Netflix’s breakout series depicts a world of violent and macabre individualism and desperation.

E. Tammy Kim

October 20, 2021

Lee Jung-jae in Squid Game. (Photo by Noh Juhan / Netflix)

About halfway through the new Netflix horror series Squid Game, one of the contestants, a career gangster named Jang Deok-su (played by Heo Sung-tae), comes upon a gruesome new strategy. Thus far, he and several hundred other men and women, dressed in identical green polyester track suits, have been told by an anonymous army of enforcers that they are in a six-round tournament of literal elimination. Each round is a different challenge based on a children’s game, like marbles or tug-of-war—but each is also played to the death and for an unimaginably large jackpot. Every person who loses dies, and their deaths add to the prize money. Despite these macabre stakes, a sense of fairness has prevailed in the game’s first rounds: Do your best in competition and, if you survive, retreat to the school-gym dormitory to eat and sleep. But Jang sets out to test this boundary. He steals an extra helping of food and then, when the man deprived of his meal puts up a fight, kills him in public view.
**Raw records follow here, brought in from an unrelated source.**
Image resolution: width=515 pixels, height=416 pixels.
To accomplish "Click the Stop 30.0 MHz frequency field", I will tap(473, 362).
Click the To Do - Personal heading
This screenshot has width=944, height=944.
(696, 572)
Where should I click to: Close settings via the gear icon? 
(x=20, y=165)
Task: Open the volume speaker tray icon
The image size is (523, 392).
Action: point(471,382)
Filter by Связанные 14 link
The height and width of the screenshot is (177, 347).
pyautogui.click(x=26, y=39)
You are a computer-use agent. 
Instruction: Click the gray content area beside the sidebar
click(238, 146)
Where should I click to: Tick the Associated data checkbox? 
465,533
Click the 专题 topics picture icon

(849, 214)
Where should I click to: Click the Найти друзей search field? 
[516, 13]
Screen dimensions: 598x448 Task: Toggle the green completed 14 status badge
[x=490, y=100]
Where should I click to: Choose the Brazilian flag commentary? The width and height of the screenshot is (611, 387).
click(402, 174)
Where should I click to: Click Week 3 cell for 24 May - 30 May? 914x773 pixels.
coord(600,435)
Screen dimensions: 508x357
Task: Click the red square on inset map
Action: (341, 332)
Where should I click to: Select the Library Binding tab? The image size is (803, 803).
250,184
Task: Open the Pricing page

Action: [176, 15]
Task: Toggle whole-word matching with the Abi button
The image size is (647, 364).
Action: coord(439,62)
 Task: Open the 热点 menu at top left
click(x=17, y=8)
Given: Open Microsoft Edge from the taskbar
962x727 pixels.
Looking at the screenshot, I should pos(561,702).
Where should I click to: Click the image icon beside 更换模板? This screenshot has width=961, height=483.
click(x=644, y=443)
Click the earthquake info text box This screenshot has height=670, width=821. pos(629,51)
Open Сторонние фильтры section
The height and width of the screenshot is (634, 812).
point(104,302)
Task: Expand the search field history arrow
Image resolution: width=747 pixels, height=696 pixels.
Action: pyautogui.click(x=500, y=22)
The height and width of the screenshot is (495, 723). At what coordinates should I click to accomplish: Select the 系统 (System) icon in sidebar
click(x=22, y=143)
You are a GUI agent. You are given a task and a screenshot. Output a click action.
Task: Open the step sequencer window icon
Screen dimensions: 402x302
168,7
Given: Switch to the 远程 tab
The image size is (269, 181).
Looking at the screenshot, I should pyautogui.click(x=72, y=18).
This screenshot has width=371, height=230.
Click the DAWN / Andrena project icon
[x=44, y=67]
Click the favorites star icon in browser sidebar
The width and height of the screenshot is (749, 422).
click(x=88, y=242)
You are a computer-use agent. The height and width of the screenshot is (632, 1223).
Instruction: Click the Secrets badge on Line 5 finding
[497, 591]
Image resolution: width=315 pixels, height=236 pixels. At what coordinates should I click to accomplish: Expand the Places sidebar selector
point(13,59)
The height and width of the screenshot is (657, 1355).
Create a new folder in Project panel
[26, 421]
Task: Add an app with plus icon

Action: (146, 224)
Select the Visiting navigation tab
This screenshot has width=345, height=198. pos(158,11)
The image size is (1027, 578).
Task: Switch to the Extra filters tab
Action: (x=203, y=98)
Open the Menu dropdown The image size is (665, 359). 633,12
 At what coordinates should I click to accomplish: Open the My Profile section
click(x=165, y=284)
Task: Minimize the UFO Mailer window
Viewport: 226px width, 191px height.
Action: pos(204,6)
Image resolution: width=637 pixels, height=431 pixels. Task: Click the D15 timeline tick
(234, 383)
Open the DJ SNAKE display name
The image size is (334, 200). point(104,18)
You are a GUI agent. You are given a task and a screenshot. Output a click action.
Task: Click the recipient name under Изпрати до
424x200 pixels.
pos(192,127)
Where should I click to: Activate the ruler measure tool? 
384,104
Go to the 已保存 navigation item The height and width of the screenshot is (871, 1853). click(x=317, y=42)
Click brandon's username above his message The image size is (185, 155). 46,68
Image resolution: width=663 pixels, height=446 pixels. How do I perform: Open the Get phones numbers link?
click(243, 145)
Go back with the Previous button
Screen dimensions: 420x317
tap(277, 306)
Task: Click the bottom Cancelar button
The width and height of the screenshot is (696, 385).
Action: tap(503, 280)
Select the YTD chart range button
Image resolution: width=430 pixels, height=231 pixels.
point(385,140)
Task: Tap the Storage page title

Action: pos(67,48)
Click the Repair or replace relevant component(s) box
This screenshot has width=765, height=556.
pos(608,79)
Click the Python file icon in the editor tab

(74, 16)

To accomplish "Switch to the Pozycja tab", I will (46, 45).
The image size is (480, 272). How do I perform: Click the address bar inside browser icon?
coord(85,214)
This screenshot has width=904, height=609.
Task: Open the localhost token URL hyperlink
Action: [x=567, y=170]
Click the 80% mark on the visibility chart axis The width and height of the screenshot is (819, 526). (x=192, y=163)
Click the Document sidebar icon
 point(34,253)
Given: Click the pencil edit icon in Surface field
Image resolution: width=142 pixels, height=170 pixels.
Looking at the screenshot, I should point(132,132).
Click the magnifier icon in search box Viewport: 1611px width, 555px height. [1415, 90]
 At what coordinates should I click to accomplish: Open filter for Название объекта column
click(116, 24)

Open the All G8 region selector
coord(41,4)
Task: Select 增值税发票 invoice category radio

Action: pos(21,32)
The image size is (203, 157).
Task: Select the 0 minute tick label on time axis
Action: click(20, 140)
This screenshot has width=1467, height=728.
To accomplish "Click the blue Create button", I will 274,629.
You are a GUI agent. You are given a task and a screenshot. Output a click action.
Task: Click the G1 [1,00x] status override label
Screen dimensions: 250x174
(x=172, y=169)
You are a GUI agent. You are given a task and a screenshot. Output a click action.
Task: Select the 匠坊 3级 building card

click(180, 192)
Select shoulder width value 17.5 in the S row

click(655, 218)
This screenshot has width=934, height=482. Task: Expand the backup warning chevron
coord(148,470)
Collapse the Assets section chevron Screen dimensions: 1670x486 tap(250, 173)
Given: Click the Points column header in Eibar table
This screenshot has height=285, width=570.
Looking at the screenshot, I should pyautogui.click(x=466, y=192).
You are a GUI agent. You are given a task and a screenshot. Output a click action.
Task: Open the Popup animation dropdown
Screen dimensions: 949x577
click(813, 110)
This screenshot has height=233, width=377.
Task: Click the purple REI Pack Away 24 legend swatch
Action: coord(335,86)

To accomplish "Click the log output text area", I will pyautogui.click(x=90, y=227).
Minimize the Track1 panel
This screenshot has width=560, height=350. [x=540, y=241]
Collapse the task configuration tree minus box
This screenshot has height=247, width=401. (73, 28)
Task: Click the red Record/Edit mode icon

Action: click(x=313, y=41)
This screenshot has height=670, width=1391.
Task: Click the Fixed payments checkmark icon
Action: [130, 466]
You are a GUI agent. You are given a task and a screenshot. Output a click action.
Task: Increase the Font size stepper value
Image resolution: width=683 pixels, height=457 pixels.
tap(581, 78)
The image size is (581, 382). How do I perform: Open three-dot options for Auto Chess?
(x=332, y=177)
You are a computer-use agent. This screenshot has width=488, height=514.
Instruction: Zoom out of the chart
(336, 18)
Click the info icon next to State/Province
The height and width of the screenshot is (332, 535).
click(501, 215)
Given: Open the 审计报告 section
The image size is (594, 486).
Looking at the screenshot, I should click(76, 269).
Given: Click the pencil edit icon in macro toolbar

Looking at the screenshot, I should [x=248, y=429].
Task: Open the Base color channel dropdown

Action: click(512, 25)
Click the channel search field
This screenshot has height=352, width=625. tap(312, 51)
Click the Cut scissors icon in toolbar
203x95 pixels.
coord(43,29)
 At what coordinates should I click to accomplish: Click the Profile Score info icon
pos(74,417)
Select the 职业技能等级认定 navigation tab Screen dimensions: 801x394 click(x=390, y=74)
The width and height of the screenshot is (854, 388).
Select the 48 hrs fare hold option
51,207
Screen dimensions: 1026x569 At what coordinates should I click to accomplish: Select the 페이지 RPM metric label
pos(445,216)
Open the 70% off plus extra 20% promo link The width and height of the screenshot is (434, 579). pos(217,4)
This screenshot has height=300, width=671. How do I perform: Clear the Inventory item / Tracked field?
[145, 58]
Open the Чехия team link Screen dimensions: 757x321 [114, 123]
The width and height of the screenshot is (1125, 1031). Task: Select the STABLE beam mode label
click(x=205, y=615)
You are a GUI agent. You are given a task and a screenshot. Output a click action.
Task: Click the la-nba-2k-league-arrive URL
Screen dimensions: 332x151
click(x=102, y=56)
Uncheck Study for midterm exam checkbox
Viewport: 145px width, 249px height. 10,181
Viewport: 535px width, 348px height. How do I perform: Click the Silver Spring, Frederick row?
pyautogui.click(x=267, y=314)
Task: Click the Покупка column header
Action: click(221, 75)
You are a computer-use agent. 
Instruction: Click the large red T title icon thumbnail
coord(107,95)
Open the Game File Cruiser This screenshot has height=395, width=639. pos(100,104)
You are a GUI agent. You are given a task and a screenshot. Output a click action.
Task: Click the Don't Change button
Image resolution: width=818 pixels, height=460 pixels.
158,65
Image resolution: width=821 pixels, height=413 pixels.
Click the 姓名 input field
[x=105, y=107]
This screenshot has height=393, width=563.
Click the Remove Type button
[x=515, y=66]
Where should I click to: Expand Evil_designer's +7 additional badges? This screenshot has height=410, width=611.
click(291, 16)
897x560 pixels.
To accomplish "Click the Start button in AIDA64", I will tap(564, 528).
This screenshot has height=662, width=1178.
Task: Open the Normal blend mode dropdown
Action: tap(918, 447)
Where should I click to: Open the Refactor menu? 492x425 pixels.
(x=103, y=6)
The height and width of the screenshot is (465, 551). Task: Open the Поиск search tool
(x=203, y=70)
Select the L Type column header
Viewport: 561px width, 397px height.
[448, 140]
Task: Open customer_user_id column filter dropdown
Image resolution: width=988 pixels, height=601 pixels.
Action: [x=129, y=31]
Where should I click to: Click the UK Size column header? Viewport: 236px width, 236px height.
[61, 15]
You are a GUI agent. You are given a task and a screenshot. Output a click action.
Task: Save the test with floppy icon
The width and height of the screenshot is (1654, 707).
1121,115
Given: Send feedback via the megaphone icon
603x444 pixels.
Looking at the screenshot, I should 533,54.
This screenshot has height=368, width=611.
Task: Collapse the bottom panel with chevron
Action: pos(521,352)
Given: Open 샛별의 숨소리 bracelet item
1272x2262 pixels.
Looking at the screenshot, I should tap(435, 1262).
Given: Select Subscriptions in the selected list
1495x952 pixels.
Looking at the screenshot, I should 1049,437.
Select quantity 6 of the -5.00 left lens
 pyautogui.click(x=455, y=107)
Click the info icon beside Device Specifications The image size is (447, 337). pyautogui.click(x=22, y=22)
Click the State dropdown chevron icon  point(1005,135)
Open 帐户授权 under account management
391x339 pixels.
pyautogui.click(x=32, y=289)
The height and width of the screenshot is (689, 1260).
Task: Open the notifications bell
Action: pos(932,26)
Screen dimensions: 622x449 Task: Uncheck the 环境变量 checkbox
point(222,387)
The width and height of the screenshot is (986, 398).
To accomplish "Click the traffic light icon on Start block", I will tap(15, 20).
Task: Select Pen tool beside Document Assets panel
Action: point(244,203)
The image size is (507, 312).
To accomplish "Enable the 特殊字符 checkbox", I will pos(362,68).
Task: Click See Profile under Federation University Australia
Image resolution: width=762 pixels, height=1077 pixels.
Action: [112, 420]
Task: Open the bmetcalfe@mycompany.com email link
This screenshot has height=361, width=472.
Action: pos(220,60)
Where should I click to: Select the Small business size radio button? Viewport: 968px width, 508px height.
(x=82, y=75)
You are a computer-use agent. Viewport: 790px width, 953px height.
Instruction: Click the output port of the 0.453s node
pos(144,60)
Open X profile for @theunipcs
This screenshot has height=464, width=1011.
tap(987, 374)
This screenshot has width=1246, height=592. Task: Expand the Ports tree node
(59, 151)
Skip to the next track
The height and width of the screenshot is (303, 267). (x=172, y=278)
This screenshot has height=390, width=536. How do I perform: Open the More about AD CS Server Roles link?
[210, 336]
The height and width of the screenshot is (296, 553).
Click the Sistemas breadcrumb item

Jang expects to be punished for this. Instead his victim’s murder is tabulated as a death in the game, and the jackpot is increased. Jang laughs with relief and self-satisfaction. He realizes that he is free to kill, whenever and however, to improve his chances of winning. Now, not only the structured games; the meal and sleep breaks, too, are elimination rounds.

In the gym, Jang’s fellow contestants see the new score and panic. Not many of them are accustomed to mortal combat; they have come because they are poor and mired in debt. The night of Jang’s transgression, the savvier among them form groups and pull their spindly metal bunk beds together for protection. Team members take turns playing sentinel while their comrades catch a bit of sleep. Still, people kill and die. (Think Hunger Games or Battle Royale with Tarantino-style violence.)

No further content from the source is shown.